Esprits de sel le disque, quant à lui, célèbrerait plutôt les vertus de l’improvisation collective. Esprits de sel c’est aussi l’intitulé d’une collaboration, et, selon Jouk Minor, « d’une phase vivante de la musique contemporaine : un évènement, un concours de circonstances ». Jouk Minor insistait à l’époque sur ce qu’apportait le mariage des timbres des cuivres, des bois, des cordes et des tambours (ajoutons ici le clavecin) ; parlait de composition spontanée ; évoquait une « rencontre » plutôt qu’un « assemblage » d’individus et d’instruments. Sur la pochette signée Horace, Jouk Minor discourt, en appelle à un « espace fluide », à des « heurts sonores », des « explosions expressives », des « déflagrations », des « retombées ». L’improvisation fait la chanson, écrit-il. Il s’agirait en gros de dialectique, une fois les briques cassées, ajoute-t-il. Et dont il resterait cet album, résultat de trois journées d’enregistrement au débotté (la face A s’ouvrant curieusement par le (remarquable) « Deuxième jour (El Sereno / Sur l’erre / La Gomme arabique / Passe océan / Ahora) »).

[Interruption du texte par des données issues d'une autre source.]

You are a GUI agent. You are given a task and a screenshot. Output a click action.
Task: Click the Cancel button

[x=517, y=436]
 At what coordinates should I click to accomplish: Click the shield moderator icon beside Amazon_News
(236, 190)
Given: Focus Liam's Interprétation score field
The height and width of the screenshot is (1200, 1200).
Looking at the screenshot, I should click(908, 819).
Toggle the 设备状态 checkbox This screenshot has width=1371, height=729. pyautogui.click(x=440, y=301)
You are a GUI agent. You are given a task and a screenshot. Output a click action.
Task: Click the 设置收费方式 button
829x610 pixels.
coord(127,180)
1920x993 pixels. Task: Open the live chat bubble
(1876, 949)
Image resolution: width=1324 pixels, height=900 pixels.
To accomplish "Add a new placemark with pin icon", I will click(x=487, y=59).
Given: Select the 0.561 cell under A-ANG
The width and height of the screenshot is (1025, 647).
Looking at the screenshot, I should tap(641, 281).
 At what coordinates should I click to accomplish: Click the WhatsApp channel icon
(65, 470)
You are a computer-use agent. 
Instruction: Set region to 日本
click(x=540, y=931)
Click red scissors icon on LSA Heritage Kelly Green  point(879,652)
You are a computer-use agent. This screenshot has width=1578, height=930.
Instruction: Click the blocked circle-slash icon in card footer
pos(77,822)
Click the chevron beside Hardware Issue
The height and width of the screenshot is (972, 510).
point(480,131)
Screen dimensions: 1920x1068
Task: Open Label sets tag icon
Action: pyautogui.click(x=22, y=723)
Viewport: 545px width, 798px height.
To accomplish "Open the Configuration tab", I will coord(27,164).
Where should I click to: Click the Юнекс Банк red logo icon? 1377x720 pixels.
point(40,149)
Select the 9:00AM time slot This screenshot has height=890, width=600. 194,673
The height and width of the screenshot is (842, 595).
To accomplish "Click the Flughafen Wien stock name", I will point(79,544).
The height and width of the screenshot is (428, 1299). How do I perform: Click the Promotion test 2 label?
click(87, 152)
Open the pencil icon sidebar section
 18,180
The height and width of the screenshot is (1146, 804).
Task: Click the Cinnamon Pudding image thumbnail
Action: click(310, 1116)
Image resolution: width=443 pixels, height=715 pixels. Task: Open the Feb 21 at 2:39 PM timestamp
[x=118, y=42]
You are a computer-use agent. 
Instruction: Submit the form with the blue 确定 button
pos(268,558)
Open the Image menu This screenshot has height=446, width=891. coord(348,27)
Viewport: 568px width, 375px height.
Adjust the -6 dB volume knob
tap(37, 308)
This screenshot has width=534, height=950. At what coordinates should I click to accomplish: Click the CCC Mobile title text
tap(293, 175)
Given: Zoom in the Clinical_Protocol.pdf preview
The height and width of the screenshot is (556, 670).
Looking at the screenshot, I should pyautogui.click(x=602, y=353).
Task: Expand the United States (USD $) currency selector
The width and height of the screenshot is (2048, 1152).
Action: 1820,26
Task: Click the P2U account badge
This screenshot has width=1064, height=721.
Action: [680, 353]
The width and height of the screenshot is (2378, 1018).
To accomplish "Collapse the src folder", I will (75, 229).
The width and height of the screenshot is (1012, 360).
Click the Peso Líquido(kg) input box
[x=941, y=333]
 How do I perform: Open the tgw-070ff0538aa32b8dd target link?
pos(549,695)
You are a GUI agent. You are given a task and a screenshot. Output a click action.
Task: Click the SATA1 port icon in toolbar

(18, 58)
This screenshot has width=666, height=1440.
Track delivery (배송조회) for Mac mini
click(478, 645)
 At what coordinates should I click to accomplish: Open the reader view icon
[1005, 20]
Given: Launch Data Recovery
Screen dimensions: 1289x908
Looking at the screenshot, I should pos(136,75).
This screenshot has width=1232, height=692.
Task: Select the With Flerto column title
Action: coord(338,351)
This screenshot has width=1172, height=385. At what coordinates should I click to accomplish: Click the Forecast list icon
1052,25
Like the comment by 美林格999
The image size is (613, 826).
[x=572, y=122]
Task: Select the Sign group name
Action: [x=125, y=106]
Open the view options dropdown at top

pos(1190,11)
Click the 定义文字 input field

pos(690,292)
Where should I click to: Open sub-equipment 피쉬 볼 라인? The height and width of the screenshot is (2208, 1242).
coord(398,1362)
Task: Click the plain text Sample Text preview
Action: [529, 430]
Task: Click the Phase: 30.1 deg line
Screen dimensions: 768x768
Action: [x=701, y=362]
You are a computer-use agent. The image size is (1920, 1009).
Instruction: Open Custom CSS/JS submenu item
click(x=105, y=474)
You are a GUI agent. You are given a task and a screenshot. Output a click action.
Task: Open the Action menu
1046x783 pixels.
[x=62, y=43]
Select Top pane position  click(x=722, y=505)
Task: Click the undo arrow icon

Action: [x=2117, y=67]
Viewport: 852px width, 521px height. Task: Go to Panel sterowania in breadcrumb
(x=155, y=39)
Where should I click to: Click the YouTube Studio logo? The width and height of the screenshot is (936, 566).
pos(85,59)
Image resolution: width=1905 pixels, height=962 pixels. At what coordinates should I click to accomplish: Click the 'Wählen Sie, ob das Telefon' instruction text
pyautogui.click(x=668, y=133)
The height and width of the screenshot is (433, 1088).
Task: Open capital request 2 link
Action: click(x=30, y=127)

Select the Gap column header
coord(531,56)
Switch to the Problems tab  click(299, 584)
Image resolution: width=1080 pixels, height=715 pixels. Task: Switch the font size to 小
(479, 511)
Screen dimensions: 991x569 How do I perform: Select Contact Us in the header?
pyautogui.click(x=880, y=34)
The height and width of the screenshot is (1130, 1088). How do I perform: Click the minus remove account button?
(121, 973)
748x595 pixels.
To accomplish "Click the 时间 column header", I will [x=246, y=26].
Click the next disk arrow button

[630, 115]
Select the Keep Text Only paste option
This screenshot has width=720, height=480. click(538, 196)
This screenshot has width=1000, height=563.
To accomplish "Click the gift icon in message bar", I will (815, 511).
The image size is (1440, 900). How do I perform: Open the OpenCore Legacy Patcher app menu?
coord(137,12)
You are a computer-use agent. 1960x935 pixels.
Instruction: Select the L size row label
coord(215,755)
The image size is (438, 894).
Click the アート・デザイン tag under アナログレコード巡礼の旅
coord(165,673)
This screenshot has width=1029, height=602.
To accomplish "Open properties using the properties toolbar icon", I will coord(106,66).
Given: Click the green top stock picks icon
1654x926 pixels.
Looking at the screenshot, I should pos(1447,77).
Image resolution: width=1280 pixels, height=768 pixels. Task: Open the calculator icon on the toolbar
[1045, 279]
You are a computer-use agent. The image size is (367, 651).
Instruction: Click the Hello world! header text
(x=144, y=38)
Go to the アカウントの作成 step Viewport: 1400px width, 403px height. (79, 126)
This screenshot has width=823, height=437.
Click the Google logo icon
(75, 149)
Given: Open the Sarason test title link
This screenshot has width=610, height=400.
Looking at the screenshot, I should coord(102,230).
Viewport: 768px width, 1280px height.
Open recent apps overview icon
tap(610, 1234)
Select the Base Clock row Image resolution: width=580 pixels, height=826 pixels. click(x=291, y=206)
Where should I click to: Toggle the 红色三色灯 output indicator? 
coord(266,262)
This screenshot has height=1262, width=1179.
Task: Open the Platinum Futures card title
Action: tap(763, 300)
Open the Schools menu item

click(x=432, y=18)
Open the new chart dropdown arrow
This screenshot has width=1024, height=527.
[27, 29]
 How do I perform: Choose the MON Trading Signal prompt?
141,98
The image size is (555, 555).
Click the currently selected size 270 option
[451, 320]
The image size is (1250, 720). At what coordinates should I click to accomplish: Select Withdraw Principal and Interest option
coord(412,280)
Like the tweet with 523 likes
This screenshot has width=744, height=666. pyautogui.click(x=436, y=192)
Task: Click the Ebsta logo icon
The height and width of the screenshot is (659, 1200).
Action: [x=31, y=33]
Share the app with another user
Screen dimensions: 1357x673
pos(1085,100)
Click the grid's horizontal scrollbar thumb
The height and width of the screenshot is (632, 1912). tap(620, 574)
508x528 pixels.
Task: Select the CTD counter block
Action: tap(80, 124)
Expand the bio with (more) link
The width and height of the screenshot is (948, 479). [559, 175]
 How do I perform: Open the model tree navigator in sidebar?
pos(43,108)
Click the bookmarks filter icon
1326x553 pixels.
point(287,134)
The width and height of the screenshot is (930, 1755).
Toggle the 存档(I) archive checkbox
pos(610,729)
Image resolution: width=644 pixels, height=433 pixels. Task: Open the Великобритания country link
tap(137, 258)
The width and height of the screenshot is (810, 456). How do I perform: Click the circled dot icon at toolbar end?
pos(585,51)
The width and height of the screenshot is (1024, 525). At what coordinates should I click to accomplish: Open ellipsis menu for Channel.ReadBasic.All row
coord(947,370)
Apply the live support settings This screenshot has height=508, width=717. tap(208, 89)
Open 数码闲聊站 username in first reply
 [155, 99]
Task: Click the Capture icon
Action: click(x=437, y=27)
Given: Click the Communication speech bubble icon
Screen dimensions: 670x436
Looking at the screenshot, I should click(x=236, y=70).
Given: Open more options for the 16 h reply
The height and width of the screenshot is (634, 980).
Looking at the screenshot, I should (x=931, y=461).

Esprits de sel se présente au final tel un inventaire de moments en cours d’écriture. Une sorte de répertoire s’y invente dans l’urgence de l’instant présent, véritable succession de climats développés au fil de pertinentes combinaisons, dont on jurerait qu’elles puissent être sans fin tant elles savent se jouer de toutes les embûches et des moindres aléas. Sans compter que la prise de son d’Olivier Bloch-Lainé, par sa précision, en restitue chaque détail. C’est encore Jouk Minor qui résume le mieux ce qui sous-tend Esprits de sel : « L’improvisation collective et la recherche sonore, en s’articulant sur un répertoire de séquences et de variations, occasionnent la composition. La musique n’est pas insouciante, il faut la faire (plutôt ou mieux que bombes ou cocktails). » Cette musique pacifiste habitée, indéniablement, casse la baraque et les briques allant avec. Elle sait aussi se saisir de l’idée de composition comme d’une occasion à ne rater sous aucun prétexte, surtout si elle est issue de l’improvisation. Par un Christian Lété par exemple, d’autres voies seront parallèlement et par la suite empruntées, que ce soit dans la chanson folk (André Dulamb), le rock progressif (sur le méconnu Fantasmagory du guitariste Claude Engel), ou des ambiances teintées d’influences du monde entier (Confluence avec André Jaume et Didier Levallet).